The undersigned is the printer (or publisher) of ______________ (name of newspaper), a _________ (daily or weekly) newspaper published in ________________, New York. A notice regarding _______________ (name of limited liability company) was published in said newspaper once in each week for six successive weeks, commencing on __________ and ending on ________. The text of the notice as published in said newspaper is as set forth below, or in the annexed exhibit. This newspaper has been designated by the Clerk of ________ County for this purpose. ____________ (signature) __________(printed name), (jurat)"

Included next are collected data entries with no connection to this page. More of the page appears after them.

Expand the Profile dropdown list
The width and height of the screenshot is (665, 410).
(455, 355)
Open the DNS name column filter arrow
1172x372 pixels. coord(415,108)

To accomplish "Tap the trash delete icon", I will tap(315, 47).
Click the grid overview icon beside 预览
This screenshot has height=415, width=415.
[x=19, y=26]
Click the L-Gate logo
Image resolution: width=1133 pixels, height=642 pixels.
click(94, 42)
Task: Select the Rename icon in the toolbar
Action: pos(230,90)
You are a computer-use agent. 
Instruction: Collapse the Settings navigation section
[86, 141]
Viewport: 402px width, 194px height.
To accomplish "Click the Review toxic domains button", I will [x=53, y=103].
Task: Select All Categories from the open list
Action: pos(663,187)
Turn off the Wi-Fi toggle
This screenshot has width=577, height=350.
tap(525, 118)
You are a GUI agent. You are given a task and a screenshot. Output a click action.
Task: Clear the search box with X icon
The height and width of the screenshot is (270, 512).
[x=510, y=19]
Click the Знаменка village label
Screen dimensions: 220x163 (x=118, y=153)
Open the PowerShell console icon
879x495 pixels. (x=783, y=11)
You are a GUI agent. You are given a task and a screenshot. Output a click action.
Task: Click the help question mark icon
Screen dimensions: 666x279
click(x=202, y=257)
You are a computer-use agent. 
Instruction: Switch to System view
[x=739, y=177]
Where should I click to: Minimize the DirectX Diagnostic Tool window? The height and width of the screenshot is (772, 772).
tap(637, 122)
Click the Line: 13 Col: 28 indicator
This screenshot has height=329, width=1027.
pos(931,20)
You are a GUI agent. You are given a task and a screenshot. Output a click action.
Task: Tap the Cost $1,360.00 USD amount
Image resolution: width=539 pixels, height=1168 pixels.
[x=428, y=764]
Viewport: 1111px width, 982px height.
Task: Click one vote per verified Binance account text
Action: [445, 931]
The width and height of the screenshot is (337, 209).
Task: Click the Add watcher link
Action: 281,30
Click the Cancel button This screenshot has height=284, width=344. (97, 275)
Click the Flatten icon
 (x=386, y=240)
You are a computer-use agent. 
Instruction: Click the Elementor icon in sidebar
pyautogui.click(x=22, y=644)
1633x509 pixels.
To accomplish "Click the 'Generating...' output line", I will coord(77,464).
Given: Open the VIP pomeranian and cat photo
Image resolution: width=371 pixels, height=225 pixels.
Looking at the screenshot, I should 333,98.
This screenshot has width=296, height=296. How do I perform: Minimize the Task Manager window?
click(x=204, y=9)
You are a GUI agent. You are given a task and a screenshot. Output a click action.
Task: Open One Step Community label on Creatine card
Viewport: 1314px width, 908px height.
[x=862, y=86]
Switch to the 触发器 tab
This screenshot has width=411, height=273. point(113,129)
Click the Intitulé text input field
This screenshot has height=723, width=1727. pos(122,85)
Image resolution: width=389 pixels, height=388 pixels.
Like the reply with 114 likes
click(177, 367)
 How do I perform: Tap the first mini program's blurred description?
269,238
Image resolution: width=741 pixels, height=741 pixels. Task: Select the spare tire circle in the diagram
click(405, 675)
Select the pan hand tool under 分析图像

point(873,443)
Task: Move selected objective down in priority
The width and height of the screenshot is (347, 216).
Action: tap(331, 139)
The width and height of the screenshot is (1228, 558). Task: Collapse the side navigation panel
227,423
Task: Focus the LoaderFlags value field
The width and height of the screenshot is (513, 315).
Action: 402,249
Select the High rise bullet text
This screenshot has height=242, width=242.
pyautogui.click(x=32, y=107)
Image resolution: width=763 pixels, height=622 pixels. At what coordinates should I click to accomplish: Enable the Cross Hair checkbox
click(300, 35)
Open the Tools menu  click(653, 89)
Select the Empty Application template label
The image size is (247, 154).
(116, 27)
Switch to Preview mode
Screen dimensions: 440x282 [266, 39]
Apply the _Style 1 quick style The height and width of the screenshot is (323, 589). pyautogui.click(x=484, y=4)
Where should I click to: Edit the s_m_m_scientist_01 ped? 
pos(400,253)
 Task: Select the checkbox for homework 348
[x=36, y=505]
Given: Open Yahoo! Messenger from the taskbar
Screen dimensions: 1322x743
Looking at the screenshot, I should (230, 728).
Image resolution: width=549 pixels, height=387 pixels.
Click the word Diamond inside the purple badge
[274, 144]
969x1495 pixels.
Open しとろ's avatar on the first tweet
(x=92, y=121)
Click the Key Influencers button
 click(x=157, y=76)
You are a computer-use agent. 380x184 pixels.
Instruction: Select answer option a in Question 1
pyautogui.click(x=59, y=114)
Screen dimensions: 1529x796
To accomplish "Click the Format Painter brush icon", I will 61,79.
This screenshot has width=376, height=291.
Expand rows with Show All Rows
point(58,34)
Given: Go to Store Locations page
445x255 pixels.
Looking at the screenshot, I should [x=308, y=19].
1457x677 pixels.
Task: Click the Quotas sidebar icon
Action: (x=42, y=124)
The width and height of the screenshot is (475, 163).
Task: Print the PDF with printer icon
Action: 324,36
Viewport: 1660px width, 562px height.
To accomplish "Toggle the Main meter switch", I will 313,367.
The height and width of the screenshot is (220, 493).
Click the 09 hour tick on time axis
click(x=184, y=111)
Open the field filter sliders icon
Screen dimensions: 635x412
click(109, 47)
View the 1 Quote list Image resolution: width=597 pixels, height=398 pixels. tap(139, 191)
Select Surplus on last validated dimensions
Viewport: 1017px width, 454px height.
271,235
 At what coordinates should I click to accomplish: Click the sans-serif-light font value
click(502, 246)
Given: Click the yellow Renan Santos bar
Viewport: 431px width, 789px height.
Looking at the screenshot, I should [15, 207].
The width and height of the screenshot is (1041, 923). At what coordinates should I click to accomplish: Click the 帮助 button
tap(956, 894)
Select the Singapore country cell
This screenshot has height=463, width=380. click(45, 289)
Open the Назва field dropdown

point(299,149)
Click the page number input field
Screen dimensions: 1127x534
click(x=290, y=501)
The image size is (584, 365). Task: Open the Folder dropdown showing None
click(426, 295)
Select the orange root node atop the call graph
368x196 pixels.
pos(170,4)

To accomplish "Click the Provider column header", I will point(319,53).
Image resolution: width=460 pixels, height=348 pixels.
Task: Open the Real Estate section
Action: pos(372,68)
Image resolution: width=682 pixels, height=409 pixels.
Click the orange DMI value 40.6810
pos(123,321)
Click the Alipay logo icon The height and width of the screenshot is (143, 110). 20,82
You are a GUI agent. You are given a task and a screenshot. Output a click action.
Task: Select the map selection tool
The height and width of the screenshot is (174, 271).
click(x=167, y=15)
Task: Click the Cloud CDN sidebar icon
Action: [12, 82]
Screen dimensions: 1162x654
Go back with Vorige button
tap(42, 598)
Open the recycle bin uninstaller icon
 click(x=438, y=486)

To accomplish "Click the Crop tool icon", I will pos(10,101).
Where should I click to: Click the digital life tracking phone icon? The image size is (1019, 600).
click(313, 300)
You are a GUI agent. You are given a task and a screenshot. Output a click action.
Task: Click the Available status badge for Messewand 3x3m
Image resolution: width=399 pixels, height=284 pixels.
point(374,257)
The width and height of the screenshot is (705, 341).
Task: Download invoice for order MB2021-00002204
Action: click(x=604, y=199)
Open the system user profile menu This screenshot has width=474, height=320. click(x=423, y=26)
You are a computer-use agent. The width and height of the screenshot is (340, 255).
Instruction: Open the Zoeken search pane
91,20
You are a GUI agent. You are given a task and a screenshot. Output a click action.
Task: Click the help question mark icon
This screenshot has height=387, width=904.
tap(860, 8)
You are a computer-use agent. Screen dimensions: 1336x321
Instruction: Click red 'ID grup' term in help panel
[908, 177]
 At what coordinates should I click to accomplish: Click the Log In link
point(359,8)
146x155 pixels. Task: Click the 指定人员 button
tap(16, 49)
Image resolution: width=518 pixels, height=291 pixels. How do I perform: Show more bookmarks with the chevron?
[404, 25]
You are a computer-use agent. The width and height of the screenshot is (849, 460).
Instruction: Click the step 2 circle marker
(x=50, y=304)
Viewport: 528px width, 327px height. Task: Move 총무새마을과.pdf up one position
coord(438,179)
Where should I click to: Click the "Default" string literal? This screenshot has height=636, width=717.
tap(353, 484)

The text of the notice set forth in or annexed to each affidavit of publication shall: (i) include only the text of the published notice, (ii) be free of extraneous marks, and (iii) if submitted in paper form, be printed on paper of such size, weight and color, and in ink of such color, and in such font, and be in such other qualities and form not inconsistent with any other provision of law as, in the judgment of the secretary of state, will not impair the ability of the department of state to include a legible and permanent copy thereof in its official records. Nothing in this subdivision shall be construed as requiring the department of state to accept for filing a document submitted in electronic form.

(b) "Authorized foreign limited liability company" means a foreign limited liability company authorized to do business in this state pursuant to article eight of this chapter.

(c) "Authorized person" means a person, whether or not a member, who is authorized by the operating agreement, or otherwise, to act on behalf of a limited liability company or foreign limited liability company.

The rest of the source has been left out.